* Exercise
Continue the Ayutthaya temple-visit account from its final sentence.

* Source text
::::
Once I’d had my fair share of food, I took off towards the historic city. I started at Wat Ratchaburana . I bought a ticket to be able to get into all of the different archeological sites in the city and then headed into the first one I’d chosen to visit for the day. 

As with the day before, I wandered through the ruins, getting pictures and admiring everything there was to see. Wat Ratchaburana actually ended up being one of my favorite sites. One of the phrangs was actually open to go up inside. There were even some bats up in the corners of the chamber and you could admire the view of the temple from the top. 

It didn’t take too long to see everything there was to see. Temperatures were heating up so I took off to the next site I’d planned to visit as quickly as I could, stopping a couple of times along the way to see other interesting things. 

So as I mentioned in my last post, Ayutthaya is very spread out. Which is why a lot of people visiting more than one site choose to rent a bike. Unfortunately, overconfident person that I am, I looked at the distance and figured “oh I can just walk it”. 

You’d think I’d have learned my lesson the day before of realizing Thai streets are not always built for walking.

Still, I went ahead and walked down to Wat Thammikarat, another site that was open for no charge. 

Next was probably my biggest priority, heading to the site of the old palace (Wang Luang). I started by visiting Wat Mongkol Borpit. Much of Ayutthaya is in some amount of ruin, bases of buildings, crumbling phrangs, and chedis that are just exposed brick. This temple was a little more modern (1500s rather than 1300s), but it was also in a restored state and is still currently a working temple. 

When I was done seeing the inside of the temple, I decided it was time to take a little break. Temperatures were continuing to rise. I know the hottest temperature I saw in terms of “currently feels like” was 109 degrees F (42 degrees C). 

So I had a milk tea and some water and relaxed in the shade for a little bit. 

Finally, I felt refreshed enough to continue, so I went on to visit the old palace. I wandered through, taking breaks in the shade of some trees as needed. 

When I finished up seeing everything there was to see at Wang Luang, I headed over to Wat Phra Ram. I did stop to admire the elephants doing rides outside of the temple. Sadly, modern research shows that riding elephants can be harmful to them. So while I definitely would have loved to ride one in theory, I made a conscious decision not to participate. Still, I snapped a couple photos of the elephants walking by. They are definitely beautiful creatures. I hope one day Ayutthaya will get rid of their elephant rides, but sadly that’s probably a long way in the future at this point. 

 Still, I headed into Wat Phra Ram and saw everything there was to see there.
::::
* Extracted data
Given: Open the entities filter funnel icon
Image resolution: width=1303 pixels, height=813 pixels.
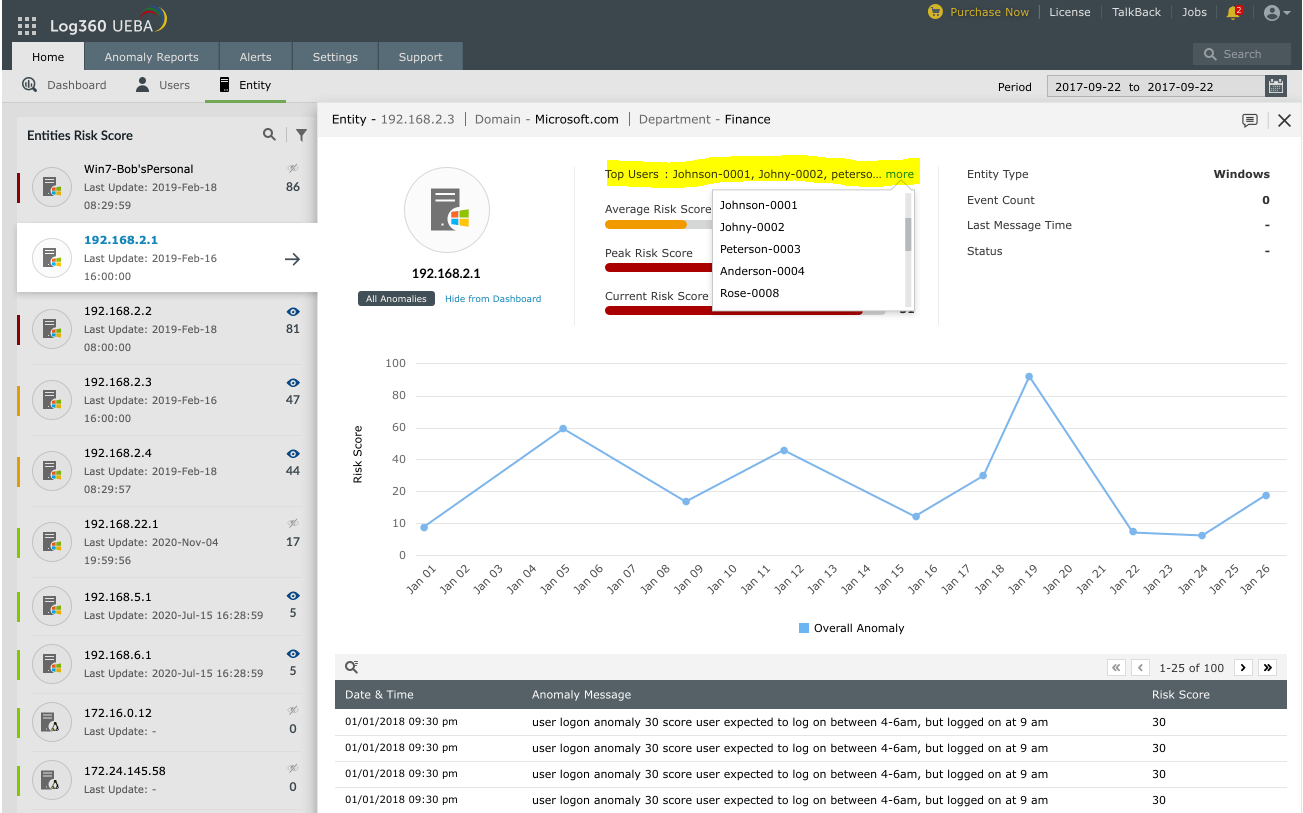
::::
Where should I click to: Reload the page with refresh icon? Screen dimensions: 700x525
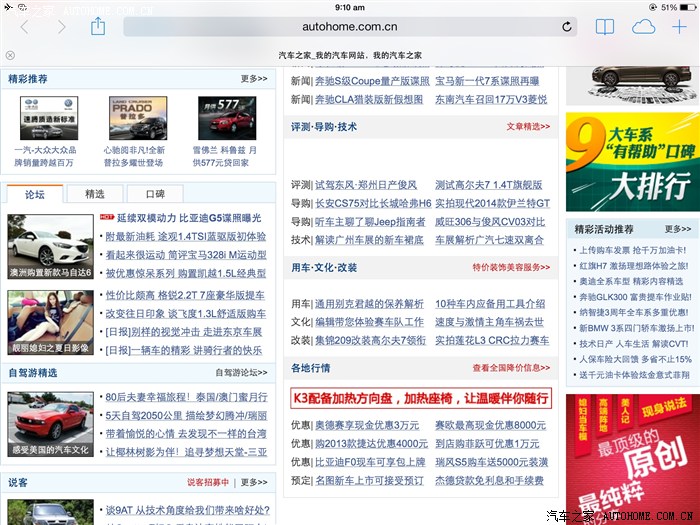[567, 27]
::::
* Response to the task
It was getting to be almost noon, so I hastened my pace a little, determined to see everything on my list before the heat became unbearable. 

So, as quickly as I could, I made my way across the river to Wat Chaiwatthanaram, another ancient temple right along the Chao Phraya river. 

I had thought about stopping for lunch, but again just felt any long break would only let the heat continue to increase. So with that in mind I grabbed some snacks at the 7 Eleven and then continued on my walk to the temple. 

Some might feel like “well it’s just another crumbling temple, if you’ve seen one you’ve seen them all” but for me, I enjoyed the uniqueness of each one I saw. Wat Chaiwatthanaram had several very detailed parts, and several terracotta impressions of stories from the Buddha’s life. There was some restoration work being done, so there was some ugly scaffolding on a couple parts, but otherwise it was still impressive to see. 

As I was already on the other side of the river, I opted to head down to Wat Phutthaisawan. It was one of the few temples that wasn’t completely destroyed during the collapse of Ayutthaya so it is actually still in beautiful condition and still used today. Unfortunately, it too was having some restoration work and had scaffolding, but it was still interesting to see what the former city might have looked like in its full glory rather than the crumbling archeological site that it is today.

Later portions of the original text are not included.